• [PROBLEM STATEMENT]: Start at the line in the entries below that contains "Marketinški (2206, 1400)", stop at the line that contains "Manisa Kart’ta Komisyonsuz Bakiye Yükleme Kolaylığı (82, 1749)", and output exactly the lines in that span, both ends included.

··········

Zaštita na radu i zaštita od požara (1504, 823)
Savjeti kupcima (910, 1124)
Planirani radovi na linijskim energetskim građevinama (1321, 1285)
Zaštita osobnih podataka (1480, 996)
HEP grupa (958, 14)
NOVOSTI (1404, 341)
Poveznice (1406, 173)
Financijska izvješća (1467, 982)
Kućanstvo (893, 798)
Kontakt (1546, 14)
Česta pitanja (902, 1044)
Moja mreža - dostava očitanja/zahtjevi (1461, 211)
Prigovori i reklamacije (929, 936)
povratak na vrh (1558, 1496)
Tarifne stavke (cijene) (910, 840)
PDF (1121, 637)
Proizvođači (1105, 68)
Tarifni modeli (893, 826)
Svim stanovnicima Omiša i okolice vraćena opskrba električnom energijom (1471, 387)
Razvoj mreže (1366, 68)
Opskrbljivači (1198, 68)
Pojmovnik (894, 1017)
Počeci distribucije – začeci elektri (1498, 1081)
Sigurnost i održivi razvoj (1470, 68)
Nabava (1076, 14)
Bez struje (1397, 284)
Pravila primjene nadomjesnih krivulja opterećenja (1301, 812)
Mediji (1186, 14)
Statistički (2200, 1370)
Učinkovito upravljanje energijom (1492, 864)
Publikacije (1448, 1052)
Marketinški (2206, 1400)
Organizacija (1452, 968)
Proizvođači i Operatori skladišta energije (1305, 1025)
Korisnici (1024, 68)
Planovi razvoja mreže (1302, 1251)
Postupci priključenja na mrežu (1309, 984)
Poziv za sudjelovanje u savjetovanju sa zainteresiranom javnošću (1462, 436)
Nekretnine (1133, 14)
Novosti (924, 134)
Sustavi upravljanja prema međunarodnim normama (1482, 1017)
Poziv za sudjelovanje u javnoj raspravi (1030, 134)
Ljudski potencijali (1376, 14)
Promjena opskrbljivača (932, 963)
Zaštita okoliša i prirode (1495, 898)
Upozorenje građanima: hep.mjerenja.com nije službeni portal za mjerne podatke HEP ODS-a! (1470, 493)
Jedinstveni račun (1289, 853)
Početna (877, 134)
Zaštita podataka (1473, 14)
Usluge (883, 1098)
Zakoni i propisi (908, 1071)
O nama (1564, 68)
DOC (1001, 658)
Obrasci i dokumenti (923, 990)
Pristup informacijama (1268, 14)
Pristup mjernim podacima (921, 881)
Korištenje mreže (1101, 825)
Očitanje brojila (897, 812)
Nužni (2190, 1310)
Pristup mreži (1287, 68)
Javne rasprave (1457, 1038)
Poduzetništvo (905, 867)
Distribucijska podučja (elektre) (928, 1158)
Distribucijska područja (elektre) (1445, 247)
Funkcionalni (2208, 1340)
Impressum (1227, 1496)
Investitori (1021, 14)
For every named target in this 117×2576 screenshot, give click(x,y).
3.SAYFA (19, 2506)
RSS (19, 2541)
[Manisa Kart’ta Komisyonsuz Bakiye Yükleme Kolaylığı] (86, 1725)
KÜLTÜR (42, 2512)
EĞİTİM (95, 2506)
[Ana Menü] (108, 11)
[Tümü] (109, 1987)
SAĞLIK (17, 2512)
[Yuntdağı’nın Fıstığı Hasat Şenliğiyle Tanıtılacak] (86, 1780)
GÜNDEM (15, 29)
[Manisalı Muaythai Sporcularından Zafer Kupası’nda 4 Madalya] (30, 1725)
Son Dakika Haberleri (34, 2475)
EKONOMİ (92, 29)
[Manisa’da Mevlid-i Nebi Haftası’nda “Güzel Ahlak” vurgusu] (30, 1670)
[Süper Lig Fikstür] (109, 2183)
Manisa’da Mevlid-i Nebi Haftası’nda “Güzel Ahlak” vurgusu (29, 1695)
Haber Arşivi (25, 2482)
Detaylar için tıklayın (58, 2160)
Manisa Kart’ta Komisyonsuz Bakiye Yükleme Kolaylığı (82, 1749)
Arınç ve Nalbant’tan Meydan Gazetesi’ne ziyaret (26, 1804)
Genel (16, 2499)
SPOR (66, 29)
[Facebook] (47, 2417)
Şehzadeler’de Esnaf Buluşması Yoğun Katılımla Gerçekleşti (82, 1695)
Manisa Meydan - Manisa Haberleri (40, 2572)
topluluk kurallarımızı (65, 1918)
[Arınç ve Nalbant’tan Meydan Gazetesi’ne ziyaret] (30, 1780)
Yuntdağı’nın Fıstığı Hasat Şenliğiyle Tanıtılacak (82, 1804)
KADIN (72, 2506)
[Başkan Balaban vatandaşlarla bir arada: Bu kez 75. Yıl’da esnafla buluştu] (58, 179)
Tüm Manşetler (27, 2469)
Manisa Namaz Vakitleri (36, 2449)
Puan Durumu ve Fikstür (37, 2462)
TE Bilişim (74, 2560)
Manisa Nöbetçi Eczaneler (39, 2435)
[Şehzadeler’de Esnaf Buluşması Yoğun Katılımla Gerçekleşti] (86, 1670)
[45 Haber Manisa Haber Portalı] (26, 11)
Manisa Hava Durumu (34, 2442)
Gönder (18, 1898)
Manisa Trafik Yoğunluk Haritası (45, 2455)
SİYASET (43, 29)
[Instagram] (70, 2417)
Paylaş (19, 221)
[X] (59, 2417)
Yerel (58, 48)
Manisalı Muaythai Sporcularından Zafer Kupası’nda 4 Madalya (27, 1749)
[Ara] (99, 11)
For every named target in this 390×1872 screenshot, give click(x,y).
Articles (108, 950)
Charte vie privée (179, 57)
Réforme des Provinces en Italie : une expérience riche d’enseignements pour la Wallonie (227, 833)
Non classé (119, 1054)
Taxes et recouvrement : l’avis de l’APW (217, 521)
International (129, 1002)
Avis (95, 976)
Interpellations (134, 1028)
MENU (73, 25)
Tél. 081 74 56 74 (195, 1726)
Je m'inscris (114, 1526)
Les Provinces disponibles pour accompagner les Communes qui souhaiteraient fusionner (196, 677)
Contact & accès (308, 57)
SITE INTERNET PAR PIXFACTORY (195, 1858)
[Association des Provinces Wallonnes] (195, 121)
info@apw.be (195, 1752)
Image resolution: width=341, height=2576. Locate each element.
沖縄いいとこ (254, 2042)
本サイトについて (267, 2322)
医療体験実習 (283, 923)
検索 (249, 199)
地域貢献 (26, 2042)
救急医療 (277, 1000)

··········

• [TASK OUTPUT]:
Marketinški (2206, 1400)
Organizacija (1452, 968)
Proizvođači i Operatori skladišta energije (1305, 1025)
Korisnici (1024, 68)
Planovi razvoja mreže (1302, 1251)
Postupci priključenja na mrežu (1309, 984)
Poziv za sudjelovanje u savjetovanju sa zainteresiranom javnošću (1462, 436)
Nekretnine (1133, 14)
Novosti (924, 134)
Sustavi upravljanja prema međunarodnim normama (1482, 1017)
Poziv za sudjelovanje u javnoj raspravi (1030, 134)
Ljudski potencijali (1376, 14)
Promjena opskrbljivača (932, 963)
Zaštita okoliša i prirode (1495, 898)
Upozorenje građanima: hep.mjerenja.com nije službeni portal za mjerne podatke HEP ODS-a! (1470, 493)
Jedinstveni račun (1289, 853)
Početna (877, 134)
Zaštita podataka (1473, 14)
Usluge (883, 1098)
Zakoni i propisi (908, 1071)
O nama (1564, 68)
DOC (1001, 658)
Obrasci i dokumenti (923, 990)
Pristup informacijama (1268, 14)
Pristup mjernim podacima (921, 881)
Korištenje mreže (1101, 825)
Očitanje brojila (897, 812)
Nužni (2190, 1310)
Pristup mreži (1287, 68)
Javne rasprave (1457, 1038)
Poduzetništvo (905, 867)
Distribucijska podučja (elektre) (928, 1158)
Distribucijska područja (elektre) (1445, 247)
Funkcionalni (2208, 1340)
Impressum (1227, 1496)
Investitori (1021, 14)
For every named target in this 117×2576 screenshot, give click(x,y).
3.SAYFA (19, 2506)
RSS (19, 2541)
[Manisa Kart’ta Komisyonsuz Bakiye Yükleme Kolaylığı] (86, 1725)
KÜLTÜR (42, 2512)
EĞİTİM (95, 2506)
[Ana Menü] (108, 11)
[Tümü] (109, 1987)
SAĞLIK (17, 2512)
[Yuntdağı’nın Fıstığı Hasat Şenliğiyle Tanıtılacak] (86, 1780)
GÜNDEM (15, 29)
[Manisalı Muaythai Sporcularından Zafer Kupası’nda 4 Madalya] (30, 1725)
Son Dakika Haberleri (34, 2475)
EKONOMİ (92, 29)
[Manisa’da Mevlid-i Nebi Haftası’nda “Güzel Ahlak” vurgusu] (30, 1670)
[Süper Lig Fikstür] (109, 2183)
Manisa’da Mevlid-i Nebi Haftası’nda “Güzel Ahlak” vurgusu (29, 1695)
Haber Arşivi (25, 2482)
Detaylar için tıklayın (58, 2160)
Manisa Kart’ta Komisyonsuz Bakiye Yükleme Kolaylığı (82, 1749)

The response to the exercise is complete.